A few weeks ago, The New York Times ran an editorial noting the amazing fact that, by the middle of this year, there will be an estimated 6.8 billion people on Earth -- and 5 billion will have cell phones! (Even more astounding, at least one of them is seated directly behind me every time I go to the movies.)

How did that happen without a Democrat president and Congress using bribes, parliamentary tricks and arcane non-voting maneuvers to pass a massive, hugely expensive National Cell Phone Reform Act?

How did that happen without Barney Frank and Henry Waxman personally designing the 3-foot-long, 26-pound, ugly green $4,000 cell phone we all have to use?

How did that happen without Obama signing the National Cell Phone Reform bill, as a poor 10-year-old black kid who couldn't afford to text-message his friends looked on?
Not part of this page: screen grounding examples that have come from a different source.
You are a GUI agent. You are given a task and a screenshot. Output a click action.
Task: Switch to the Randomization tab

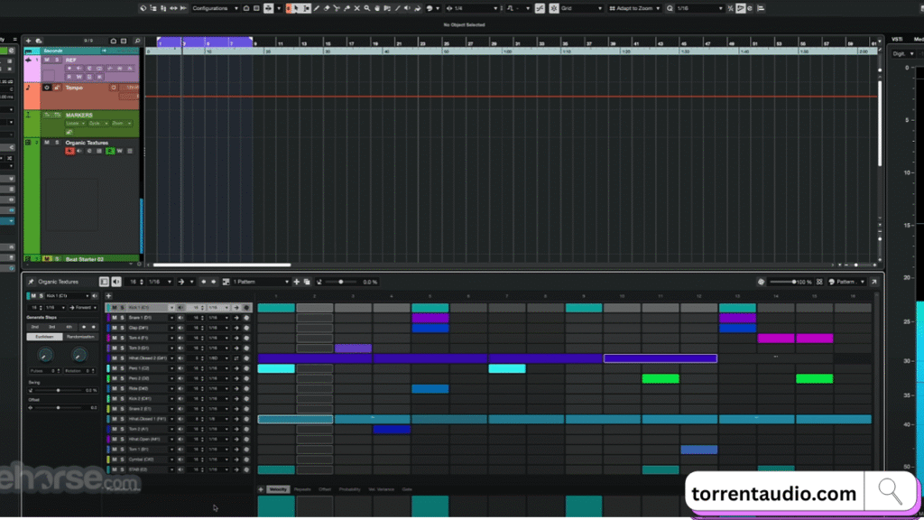(x=80, y=337)
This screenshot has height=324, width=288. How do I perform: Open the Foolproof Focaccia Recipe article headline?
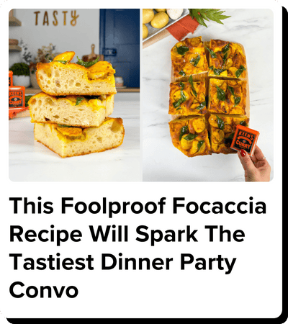[x=138, y=248]
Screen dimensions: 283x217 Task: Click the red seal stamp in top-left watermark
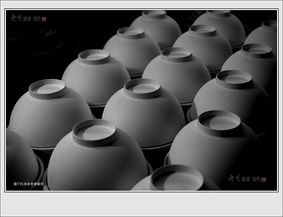tap(44, 19)
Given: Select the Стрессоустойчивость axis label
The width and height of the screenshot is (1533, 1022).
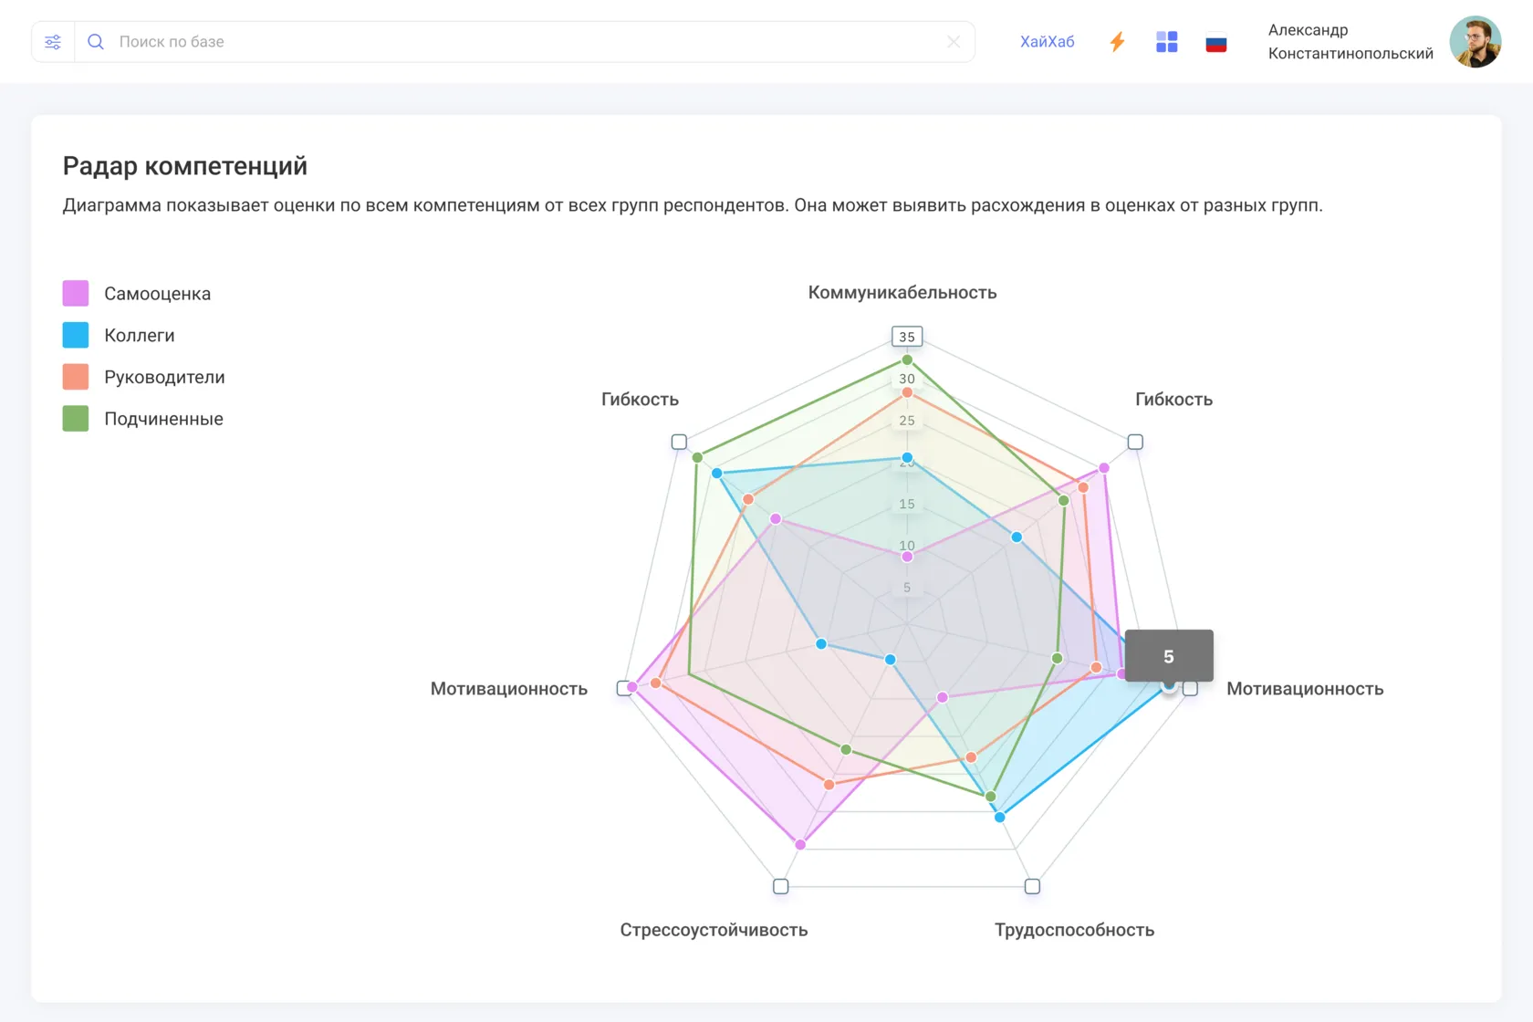Looking at the screenshot, I should point(714,930).
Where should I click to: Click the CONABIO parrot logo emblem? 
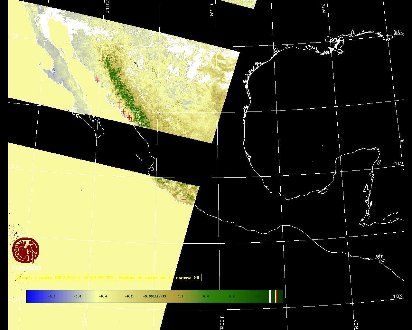pyautogui.click(x=26, y=251)
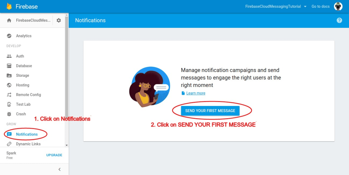Collapse the sidebar with chevron arrow
The image size is (349, 175).
click(x=59, y=169)
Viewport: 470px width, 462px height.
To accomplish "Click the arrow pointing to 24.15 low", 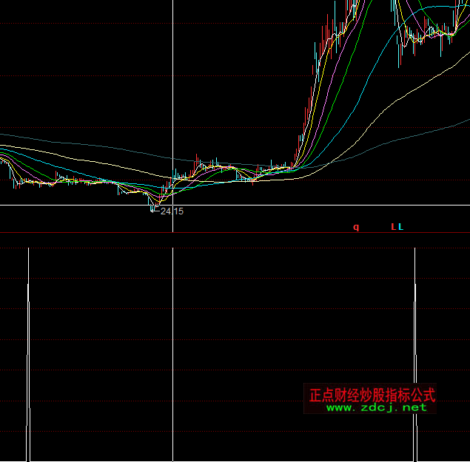I will click(x=156, y=211).
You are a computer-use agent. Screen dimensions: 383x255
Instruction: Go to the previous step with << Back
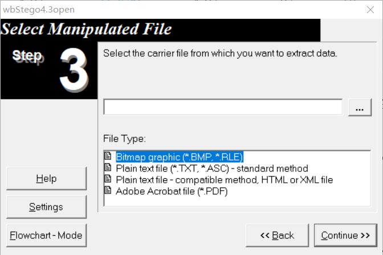(277, 235)
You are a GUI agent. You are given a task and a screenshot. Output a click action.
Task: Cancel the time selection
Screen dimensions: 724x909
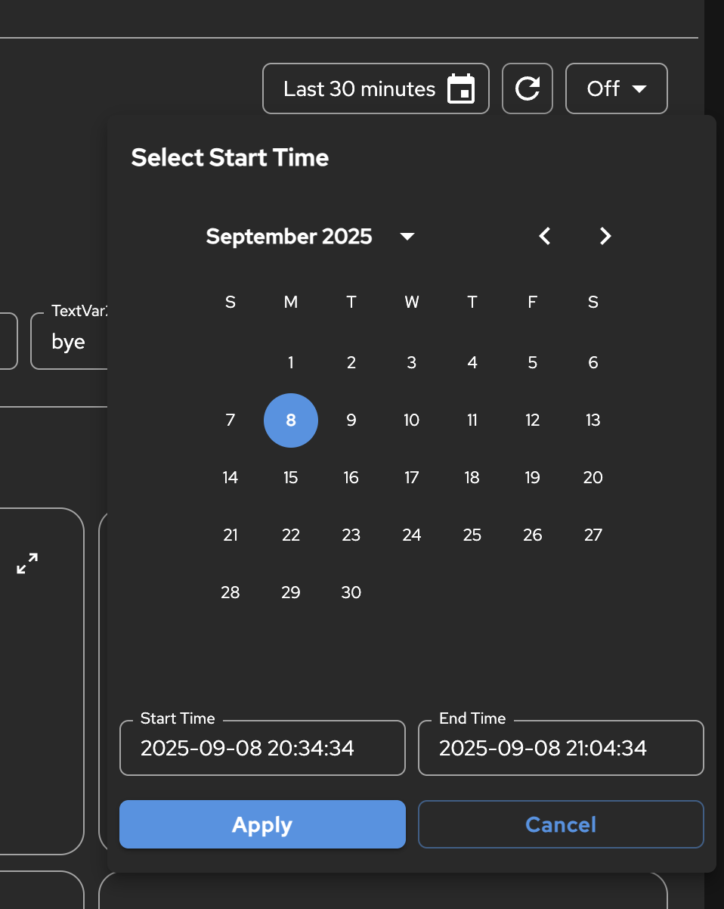(561, 824)
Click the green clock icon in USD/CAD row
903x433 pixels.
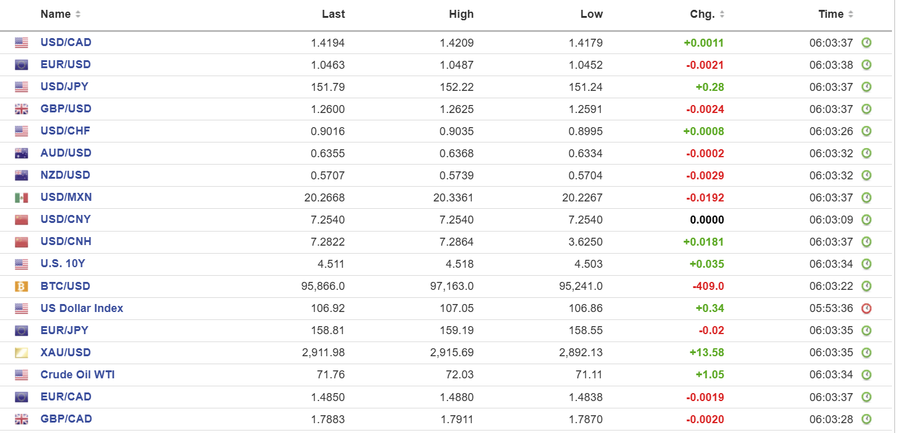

The reason nearly everyone in the universe has a cell phone is that President Reagan did to telephones the exact opposite of what the Democrats have just done with health care.

Before Reagan came into office, we had one phone company, ridiculously expensive rates and one phone model. Reagan split up AT&T, deregulated phone service and gave America a competitive market in phones. The rest is history.

If you can grasp how inexpensive cell phones in a rainbow of colors and wonders like the iPhone could never have been created under a National Cell Phone Reform Act, you can understand what a disaster ObamaCare is going to be for health care in America.